La Vierge d’Ensenada
Après l’excellent Les Enfants disparaissent, les Strasbourgeois de La Dernière Goutte publient un second roman du regretté argentin Gabriel Báñez. Sur les rives du río de la Plata se tient Ensenada, infesté de malfrats et de maquereaux dans lequel arrivent nombre d’immigrés errants et d’âmes damnées. Sara Divas, jeune juive de Belgique, débarque dans cette Babel argentine, fuyant avec un père paumé la montée du nazisme. Prise sous son aile par un homme de foi, Bernardo Benzano, elle abandonnera sa langue au profit de l’espagnol, aura des visions de la Vierge et réalisera quelques miracles, jusqu’à fasciner son protecteur.

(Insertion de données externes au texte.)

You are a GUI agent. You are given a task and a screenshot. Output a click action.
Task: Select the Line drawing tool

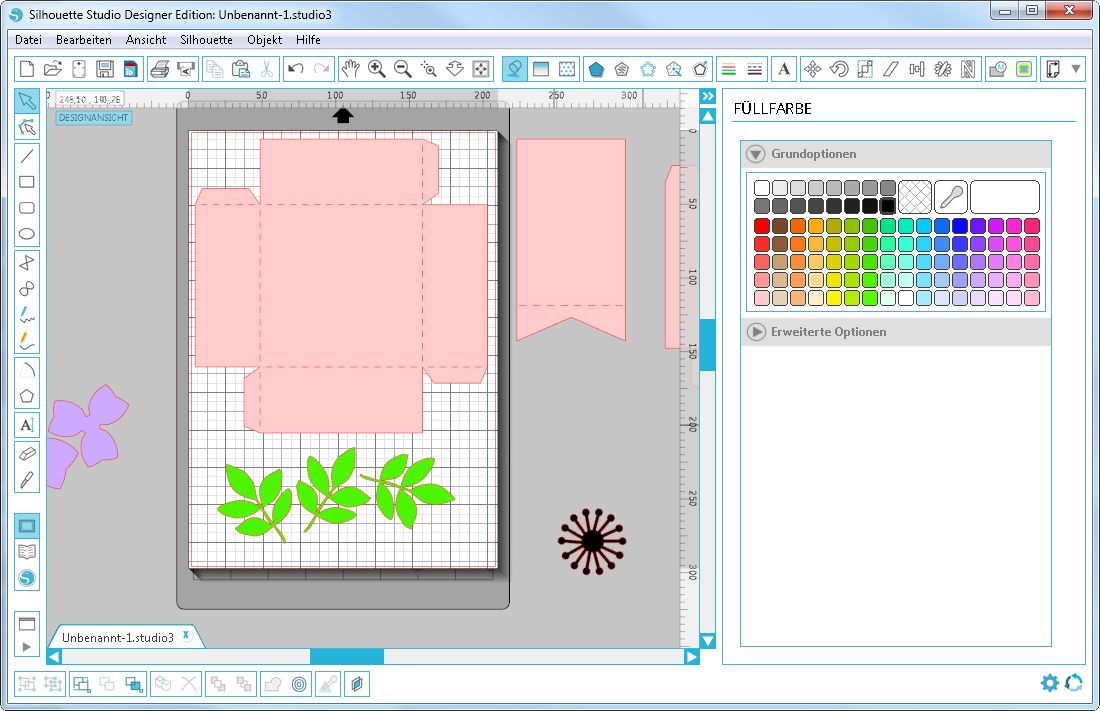point(27,155)
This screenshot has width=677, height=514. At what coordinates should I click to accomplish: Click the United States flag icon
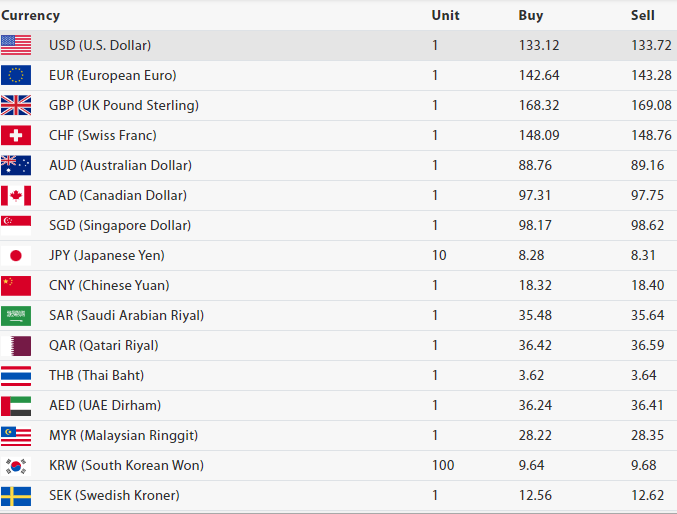click(16, 45)
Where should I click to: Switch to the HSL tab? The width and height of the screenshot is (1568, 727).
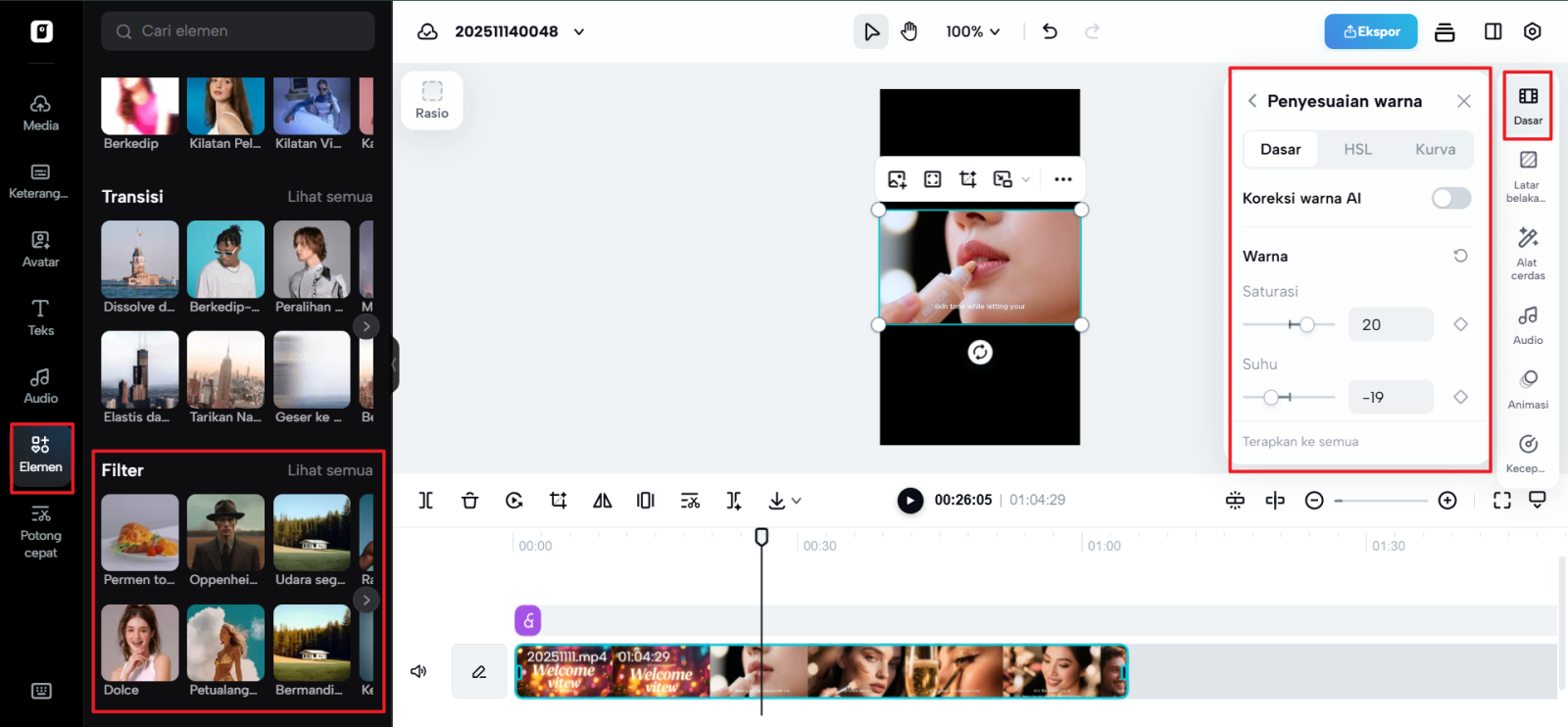(x=1357, y=149)
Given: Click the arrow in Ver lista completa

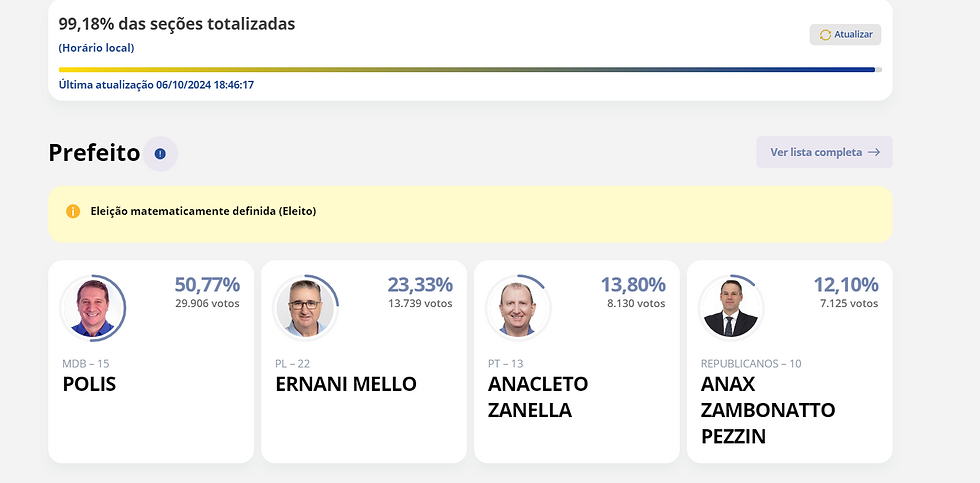Looking at the screenshot, I should (x=874, y=152).
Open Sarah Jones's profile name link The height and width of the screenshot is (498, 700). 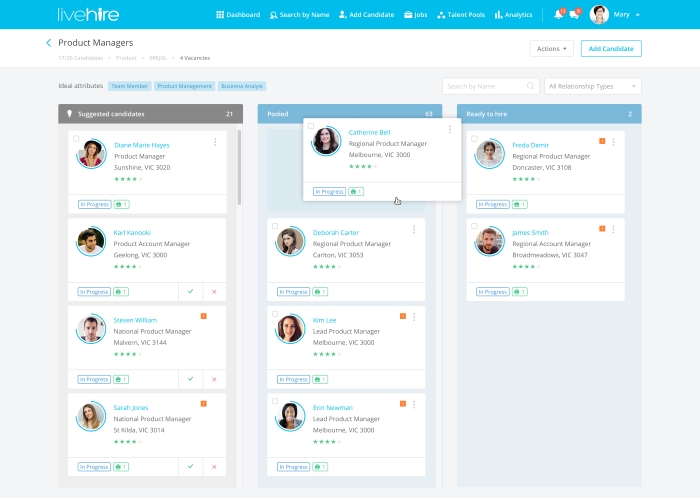[131, 408]
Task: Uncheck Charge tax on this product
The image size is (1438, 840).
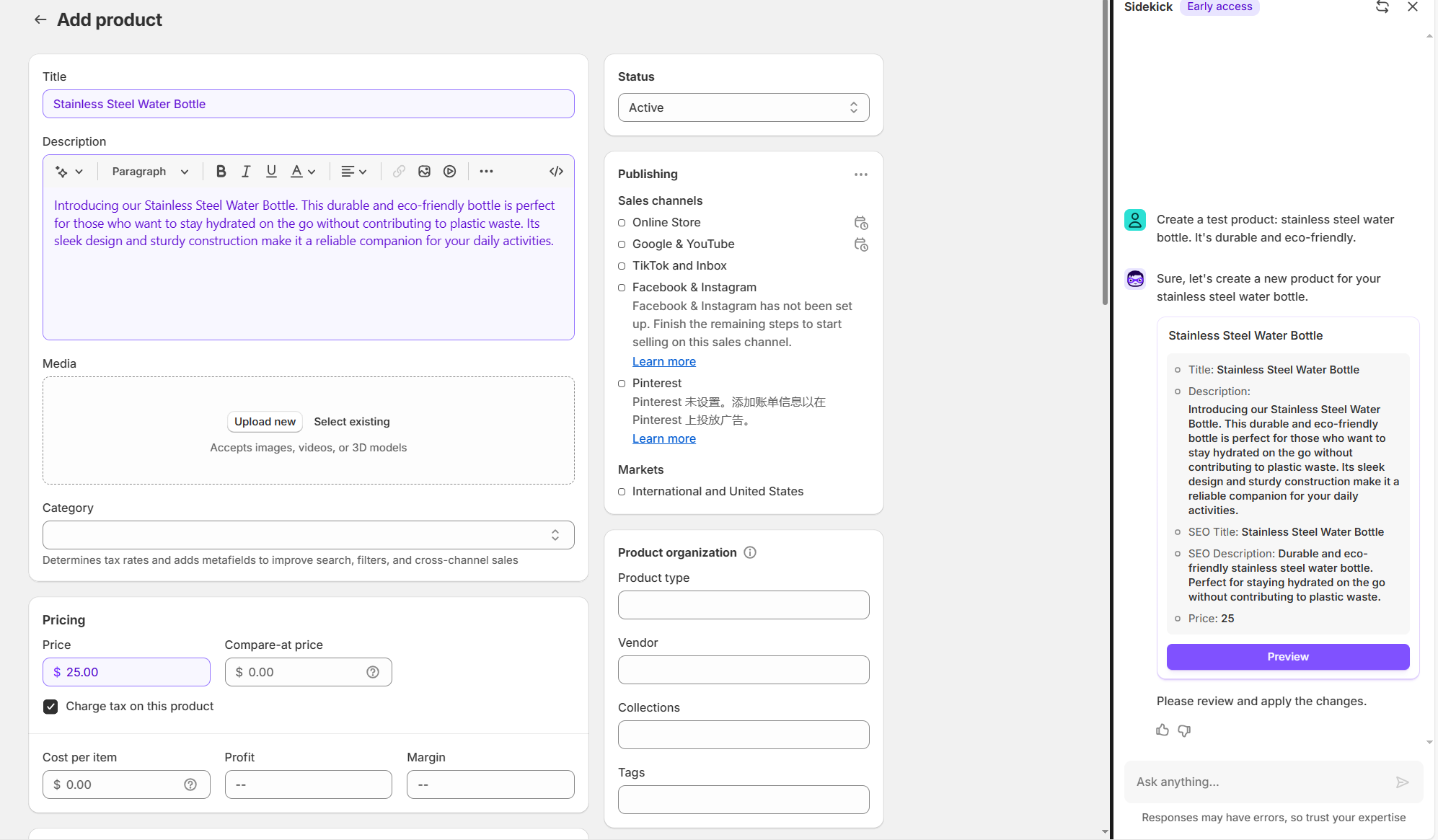Action: [50, 707]
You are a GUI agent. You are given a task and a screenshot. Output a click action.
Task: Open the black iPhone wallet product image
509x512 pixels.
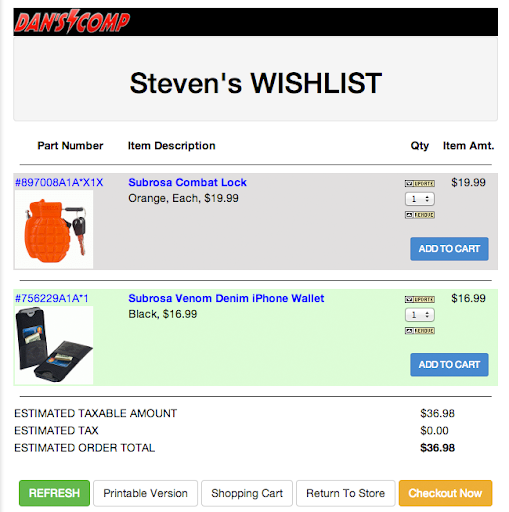[54, 345]
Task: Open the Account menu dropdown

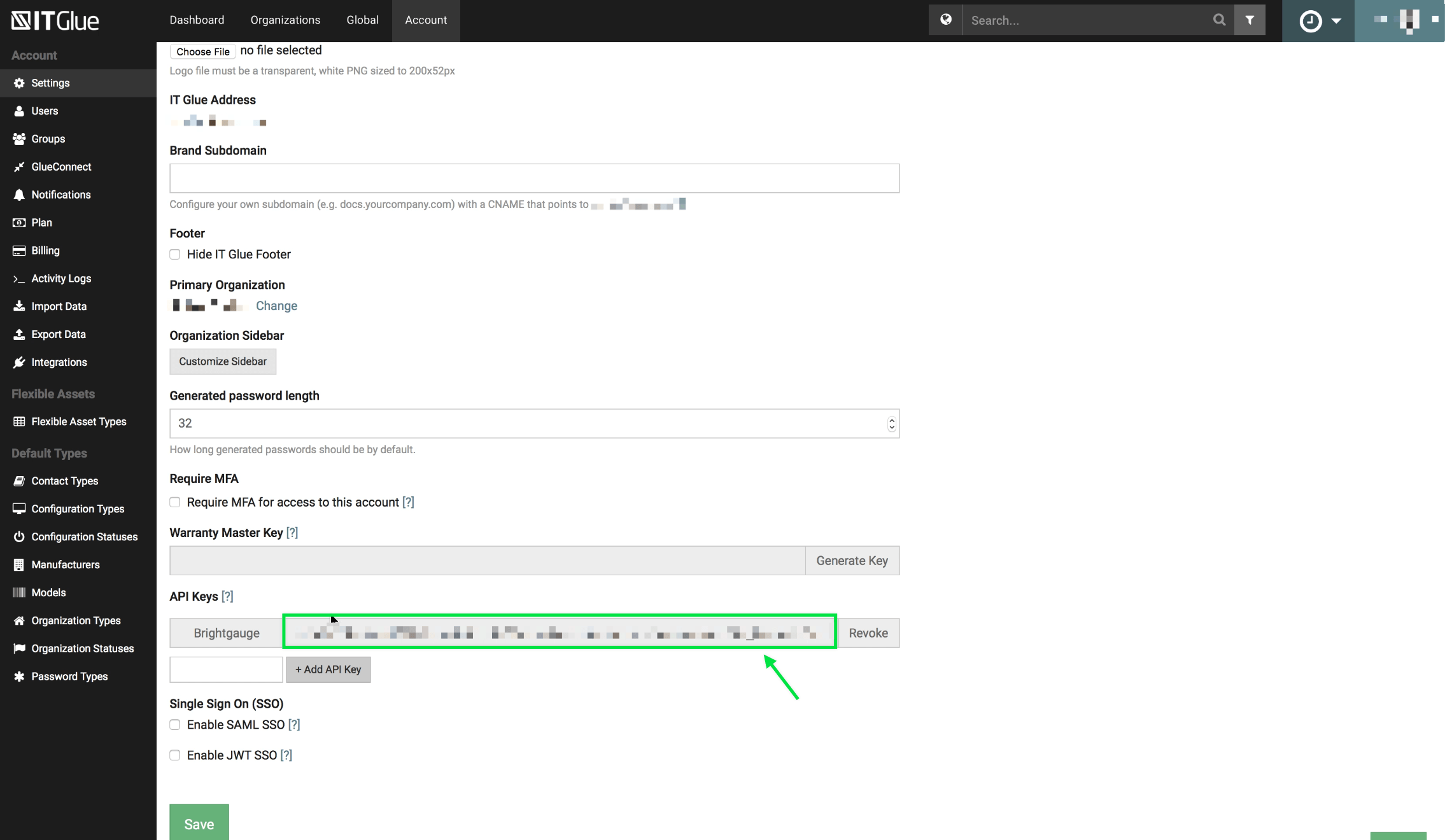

D’une plume enlevée, Gabriel Báñez entrelace une histoire aux contours gentillets (la Sara désœuvrée devient une Sarita spirituellement éclairée, démesurément aimée par un Benzano exilé à son tour) avec la grande Histoire (la figure d’Eva, à la fois prostituée et Vierge, devenant Evita dans les espoirs de la Révolution) sans qu’on puisse démêler le songe de la réalité, succession d’abandons au profit d’une pureté de l’âme et des sentiments.